Given task 1
Reproduce every line of the extracted data entries below verbatim, leaving out the pictures.

Document passage
CPANPLUS::Backend(3)	       User Contributed Perl Documentation	     CPANPLUS::Backend(3)

NAME
       CPANPLUS::Backend - programmer's interface to CPANPLUS

SYNOPSIS
	   my $cb      = CPANPLUS::Backend->new;
	   my $conf    = $cb->configure_object;

	   my $author  = $cb->author_tree('KANE');
	   my $mod     = $cb->module_tree('Some::Module');
	   my $mod     = $cb->parse_module( module => 'Some::Module' );

	   my @objs    = $cb->search(  type    => TYPE,
				       allow   => [...] );

	   $cb->flush('all');
	   $cb->reload_indices;
	   $cb->local_mirror;

DESCRIPTION
       This module provides the programmer's interface to the "CPANPLUS" libraries.

ENVIRONMENT
       When "CPANPLUS::Backend" is loaded, which is necessary for just about every <CPANPLUS>
       operation, the environment variable "PERL5_CPANPLUS_IS_RUNNING" is set to the current
       process id.

       Additionally, the environment variable "PERL5_CPANPLUS_IS_VERSION" will be set to the
       version of "CPANPLUS::Backend".

       This information might be useful somehow to spawned processes.

METHODS
   $cb = CPANPLUS::Backend->new( [CONFIGURE_OBJ] )
       This method returns a new "CPANPLUS::Backend" object.  This also initialises the config
       corresponding to this object.  You have two choices in this:

       Provide a valid "CPANPLUS::Configure" object
	   This will be used verbatim.

       No arguments
	   Your default config will be loaded and used.

       New will return a "CPANPLUS::Backend" object on success and die on failure.

   $href = $cb->module_tree( [@modules_names_list] )
       Returns a reference to the CPANPLUS module tree.

       If you give it any arguments, they will be treated as module names and "module_tree" will
       try to look up these module names and return the corresponding module objects instead.

       See CPANPLUS::Module for the operations you can perform on a module object.

   $href = $cb->author_tree( [@author_names_list] )
       Returns a reference to the CPANPLUS author tree.

       If you give it any arguments, they will be treated as author names and "author_tree" will
       try to look up these author names and return the corresponding author objects instead.

       See CPANPLUS::Module::Author for the operations you can perform on an author object.

   $conf = $cb->configure_object;
       Returns a copy of the "CPANPLUS::Configure" object.

       See CPANPLUS::Configure for operations you can perform on a configure object.

   $su = $cb->selfupdate_object;
       Returns a copy of the "CPANPLUS::Selfupdate" object.

       See the CPANPLUS::Selfupdate manpage for the operations you can perform on the selfupdate
       object.

   @mods = $cb->search( type => TYPE, allow => AREF, [data => AREF, verbose => BOOL] )
       "search" enables you to search for either module or author objects, based on their data.
       The "type" you can specify is any of the accessors specified in "CPANPLUS::Module::Author"
       or "CPANPLUS::Module". "search" will determine by the "type" you specified whether to
       search by author object or module object.

       You have to specify an array reference of regular expressions or strings to match against.
       The rules used for this array ref are the same as in "Params::Check", so read that manpage
       for details.

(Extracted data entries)
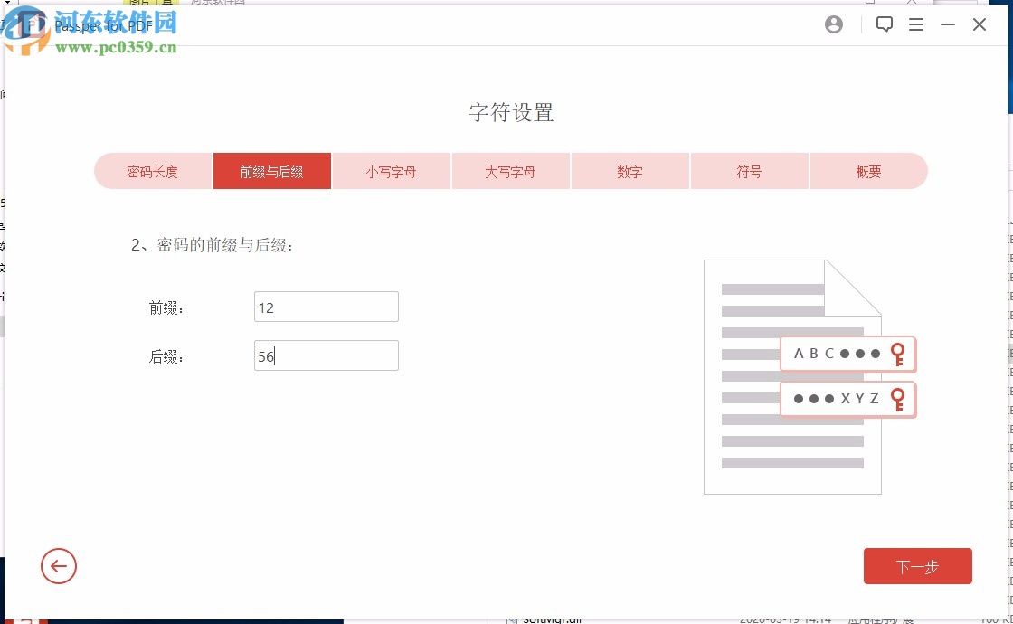The width and height of the screenshot is (1013, 624).
Task: Select the 前缀 prefix field containing 12
Action: [326, 306]
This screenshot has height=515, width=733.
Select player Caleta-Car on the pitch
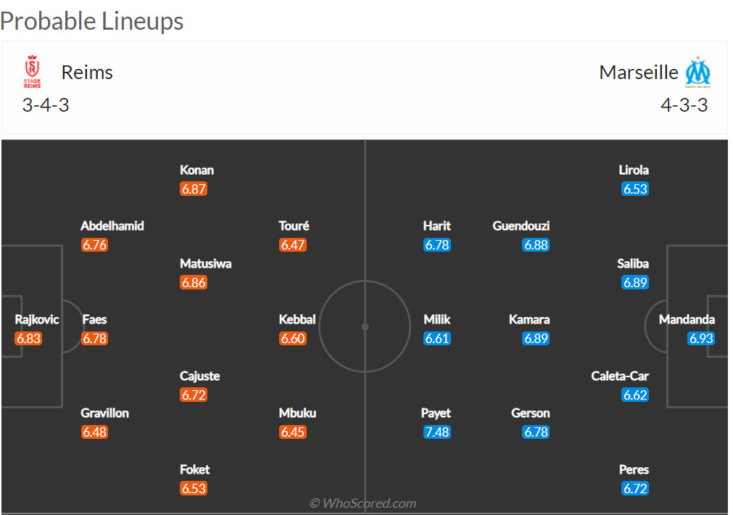click(620, 376)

Given task 2
In the CPANPLUS::Backend documentation above, translate the sentence "Returns a reference to the CPANPLUS author tree." into Spanish.

Written answer 1
The width and height of the screenshot is (1013, 624).
Task: Select the 前缀 prefix field containing 12
Action: [326, 306]
This screenshot has height=515, width=733.
Select player Caleta-Car on the pitch
click(620, 376)

Written answer 2
Devuelve una referencia al árbol de autores de CPANPLUS.